Undergraduate Courses | Summer 2025
Undergraduate Courses | Summer 2025
358:338 Horror and Hilarity: Dark Pleasure in 19th c. British and American Gothic Literature
- Course Code: 01:358:338
E1 05/27-07/03 08620 ONLINE ASYNCHRONOUS ROSENTHAL
Horror and Hilarity: Dark Pleasure in 19th c. British and American Gothic Literature
This course will explore an array of 19th c. British and American texts that can be classified as gothic: stories of monsters, violence, insanity, dread, and the supernatural. The texts in this course will primarily be composed of novellas, short-stories, plays, and a smattering of poetry. We will read iconic and lesser-known works to better understand how the genre changed over the course of the 19th c. in response to issues of empire, gender, race, and disability, all of which helped to shape the transatlantic literary imagination. In doing so, we will trace the affects of horror and hilarity and explore how these seemingly antithetical readerly responses are more compatible than one might expect.
Works by the following authors may appear in this course’s syllabus: Monk Lewis, Richard Brinsley Peake, Charles Dickens, George Eliot, Oscar Wilde, Henry James, Edgar Allan Poe, Nathaniel Hawthorne, Rudyard Kipling, Alfred Tennyson, and Sir Arthur Conan Doyle.
The major assignments of the course will be a short paper, a long paper, and a final exam.
358:328 Scandals on Stage: Gossip, Reputation, and the Rise of the Actress
- Course Code: 01:358:328
E1 05/27-07/03 08619 ONLINE ASYNCHRONOUS HAAS
Scandals on Stage: Gossip, Reputation, and the Rise of the Actress
How might centuries-old gossip enrich our understanding of Restoration and early-eighteenth century theatre and drama?

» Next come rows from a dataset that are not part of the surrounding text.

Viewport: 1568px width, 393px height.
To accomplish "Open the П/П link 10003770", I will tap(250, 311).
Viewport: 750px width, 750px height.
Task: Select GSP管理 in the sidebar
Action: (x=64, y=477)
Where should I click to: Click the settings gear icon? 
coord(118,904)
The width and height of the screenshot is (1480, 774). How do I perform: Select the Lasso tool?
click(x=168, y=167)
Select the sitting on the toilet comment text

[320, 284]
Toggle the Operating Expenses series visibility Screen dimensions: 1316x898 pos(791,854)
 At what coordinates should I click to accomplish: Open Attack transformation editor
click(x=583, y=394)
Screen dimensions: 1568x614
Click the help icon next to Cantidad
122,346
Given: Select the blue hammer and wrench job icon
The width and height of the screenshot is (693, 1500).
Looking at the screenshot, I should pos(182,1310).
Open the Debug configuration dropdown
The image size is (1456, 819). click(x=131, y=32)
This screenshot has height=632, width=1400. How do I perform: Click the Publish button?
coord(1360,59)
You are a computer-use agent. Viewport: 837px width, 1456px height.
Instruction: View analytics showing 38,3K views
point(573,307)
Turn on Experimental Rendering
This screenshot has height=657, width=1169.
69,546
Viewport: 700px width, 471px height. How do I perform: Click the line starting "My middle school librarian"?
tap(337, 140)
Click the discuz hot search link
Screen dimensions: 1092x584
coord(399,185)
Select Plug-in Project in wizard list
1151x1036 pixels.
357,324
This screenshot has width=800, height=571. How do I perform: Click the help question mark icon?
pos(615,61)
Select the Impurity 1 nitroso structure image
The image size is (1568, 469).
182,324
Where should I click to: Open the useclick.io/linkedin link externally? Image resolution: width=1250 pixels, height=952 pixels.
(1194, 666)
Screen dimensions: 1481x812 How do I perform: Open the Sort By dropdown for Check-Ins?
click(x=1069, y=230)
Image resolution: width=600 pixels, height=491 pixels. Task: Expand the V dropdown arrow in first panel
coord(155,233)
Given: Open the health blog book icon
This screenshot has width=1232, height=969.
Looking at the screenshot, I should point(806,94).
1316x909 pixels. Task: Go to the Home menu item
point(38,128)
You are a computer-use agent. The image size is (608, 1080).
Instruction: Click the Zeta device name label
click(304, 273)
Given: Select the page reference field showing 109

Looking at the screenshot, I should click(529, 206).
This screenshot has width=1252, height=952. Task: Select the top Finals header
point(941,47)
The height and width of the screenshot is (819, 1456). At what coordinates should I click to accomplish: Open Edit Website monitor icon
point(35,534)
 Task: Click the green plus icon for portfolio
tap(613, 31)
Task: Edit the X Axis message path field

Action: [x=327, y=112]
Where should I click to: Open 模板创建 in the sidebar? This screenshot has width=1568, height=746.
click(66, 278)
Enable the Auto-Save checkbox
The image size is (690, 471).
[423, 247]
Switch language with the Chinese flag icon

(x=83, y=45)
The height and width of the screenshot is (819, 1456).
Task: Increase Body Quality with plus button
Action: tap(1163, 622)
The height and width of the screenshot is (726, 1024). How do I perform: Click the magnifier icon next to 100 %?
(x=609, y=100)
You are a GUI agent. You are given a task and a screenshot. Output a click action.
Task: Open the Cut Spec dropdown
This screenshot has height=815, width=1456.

How did the introduction of the first generation of actresses ignite and transform the British stage and the lives of the theatre-going public? How did early actresses create, cultivate, and even weaponize their notoriety, and to what extent did said notoriety influence larger debates about womanhood, reputation, and celebrity? We will consider these and other related questions in this summer course, during which students will encounter and analyze a small collection of Restoration and early-18th century plays. Alongside these rich, raunchy, and oftentimes downright outrageous comedies, students will also investigate a number of secondary materials including periodicals like gossip “rags” and other salacious pamphlets and broadsides, personal diaries and familiar letters, works of art, popular songs, and more.